November 19th started as one of the coldest mornings so far this autumn. It might have been nice to stay in bed, but it was time for another train trip, this time to Arles, just inside Provence. We walked to the station, and after a short wait standing on the cold, breezy platform beneath the Gare Saint Roch, we boarded. It felt good to be on the train.
The morning sun, low on the horizon, shone brightly through the window and into our eyes, but it was warm. The train rocked gently between towns where people got on and off on their way to work, school, or shopping. We were going to Arles to visit ancient Roman monuments and be in the place where Vincent van Gogh painted some of his more famous works as he suffered his deepest depression.

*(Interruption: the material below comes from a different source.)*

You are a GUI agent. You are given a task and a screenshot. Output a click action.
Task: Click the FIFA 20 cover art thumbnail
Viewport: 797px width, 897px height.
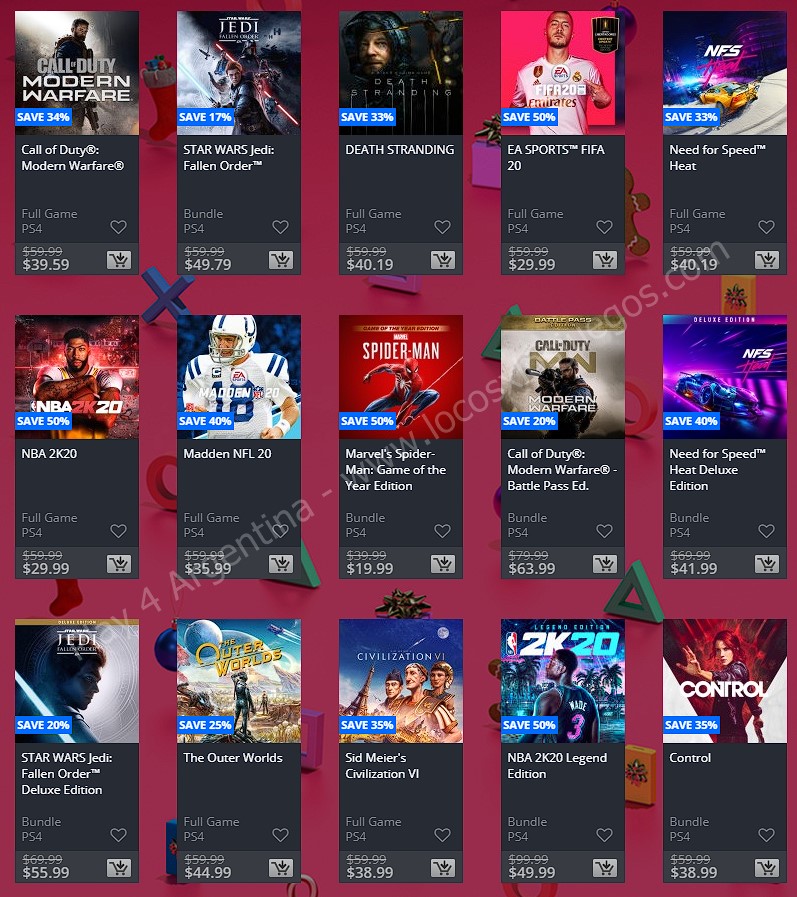(x=563, y=73)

Arrival into Arles came quickly, and it was back out into the cold morning. We walked briskly, and as we rounded a corner, before us stood the Roman amphitheater or arena. Slightly larger than the arena in Nimes, it was also a bit younger. Yet it also is an engineering and architectural marvel and as well as a thing of beauty. Like the arena in Nimes, it is still in use as for bull fights and other public events, but we would visit it later in the day when the light was a little better for photography.
Nearby was the ancient Roman theatre that dates back to the first century AD. It was easy to imagine the stone seats filled with people attending some form of entertainment greatly influenced by Greek theater; tragedies and especially comedies were particularly popular.

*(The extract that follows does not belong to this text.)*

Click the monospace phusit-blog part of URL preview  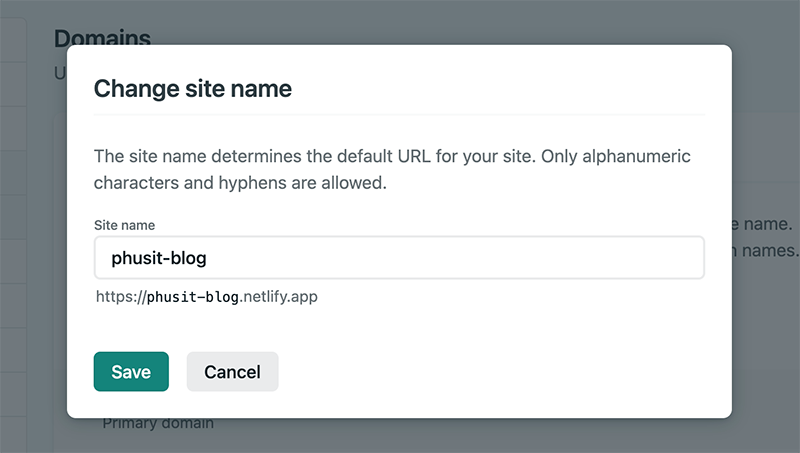tap(193, 297)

Walking about the site, I had climbed to the top of the seating rows to capture a few images. When I passed a couple who were commenting on the structure in English, I made a brief comment as I went by. A conversation ensued. As it turned out, they were American, from Florida, near Orlando, from Longwood – the same area we had lived before starting this adventure. Soon joined by Jeannie, we stood atop the 2000+ year old monument chatting with people just as has been done for centuries. However, the four of us had traveled almost 5,000 miles (7500 km) to meet there … by accident.
Such a coincidence warranted a longer conversation, so we all decided to have lunch together. We found a little restaurant nearby, and had a delightful lunch filled with conversation of life and travel. Afterwards, we needed to go in our separate directions, so goodbyes were said and Jeannie and I went off to see the arena and more of the town.

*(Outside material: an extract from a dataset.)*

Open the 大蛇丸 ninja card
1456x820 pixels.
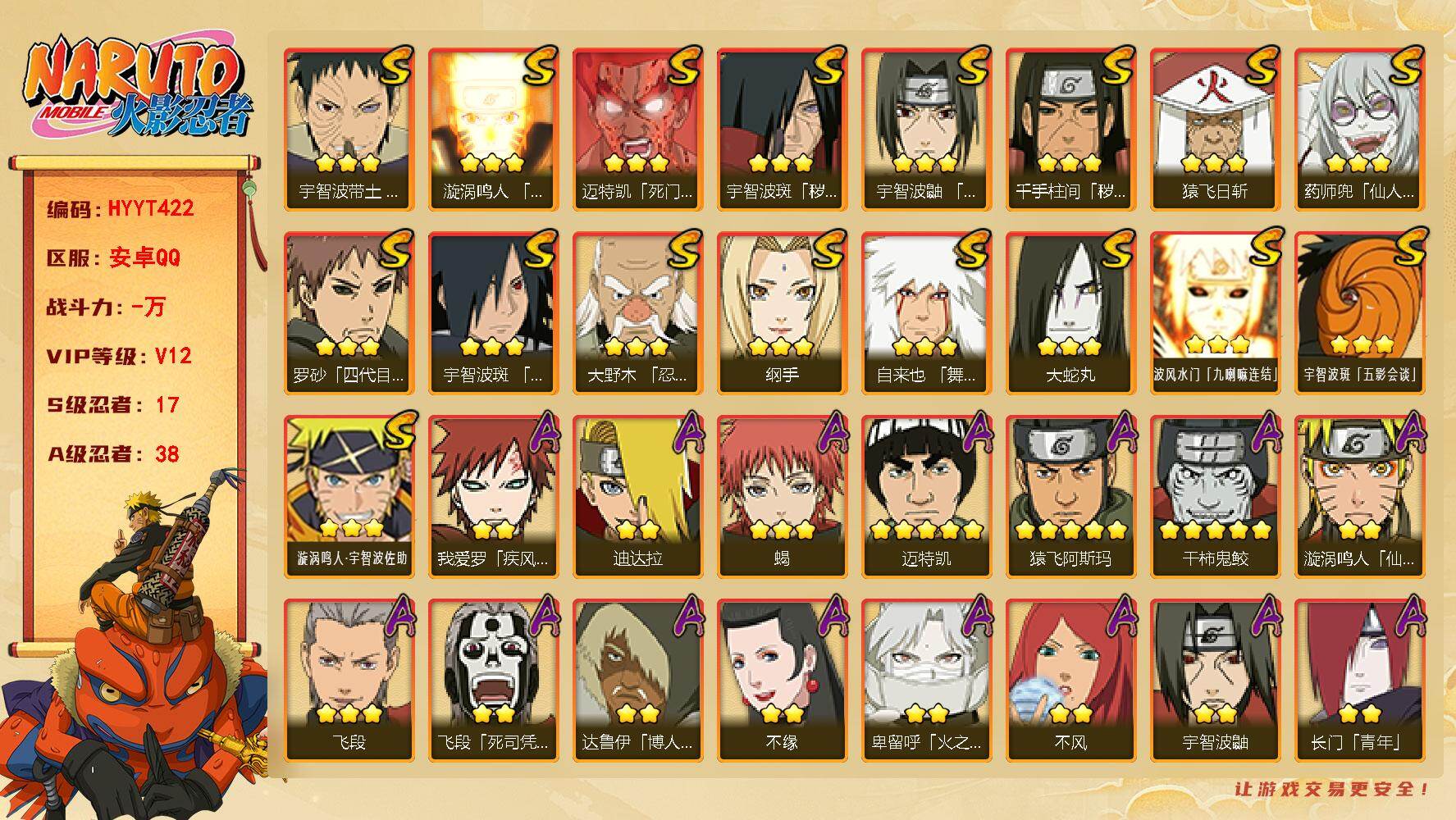1070,313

Built in 90 AD, the Arènes d’Arles is 136 m (446 ft) in length, 109 m (358 ft) wide, and features 120 arches; it was capable of seating over 20,000 spectators, and provided entertainment in the form of chariot races, gladiatorial games and wild animal fights for more than four centuries. Today, as in Nimes, the arena is used for plays, concerts and bullfights.
We had followed one of the walking tour routes through the city, seeing some of the subjects that inspired Van Gogh, the The Thermae of Constantine, and enjoyed strolling on the cobble-stoned streets through this ancient town.
Locating the Cathédrale Saint-Trophime, built between the 12th century and the 15th century, we had hoped to see the sculptures over the portal which are supposed to be quite impressive examples of Romanesque sculpture. Unfortunately there was extensive restoration work going on and the entire front of the cathedral was hidden behind tarps and scaffolding.
The adjacent cloister is considered an important combination of Romanesque and Gothic architecture. We wandered the rectangular porticos until we came to a door where 57th Salon International des Santonniers d’Arles was being held. Having no clue what santons were, we went into the free exhibit.
It is likely that if we had known that santons (crafted by santonniers) were small hand-painted clay figurines, it may have not attracted our interest, but we were truly impressed. The first santons were created during the French Revolution when churches were forcibly closed and prohibited from displaying large nativity scenes. These were replaced with home-sized versions which developed into a small industry to make the figurines. It was at this point that the santons appeared in Provence and became essentially a family craft passed down through generations. Today there are around one hundred workshops that still carry on the tradition of making the santons de Provence.
Originally, the nativity scene was limited to the characters in the Nativity itself; however over the years the number of figurines has increased to include a whole series of everyday characters from old Provence and their traditional trades. Indeed, the craft has expanded to include representations of art masterpieces and tales from other cultures all of which are remarkable in their artistry.
The night was approaching quickly and the temperature was dropping. We still had time to sit in a local bistro for a drink before heading to the Gare to catch our train back to Montpellier. We now have less than two weeks in Montpellier, and there is still much to do, but tomorrow is another day, things will wait.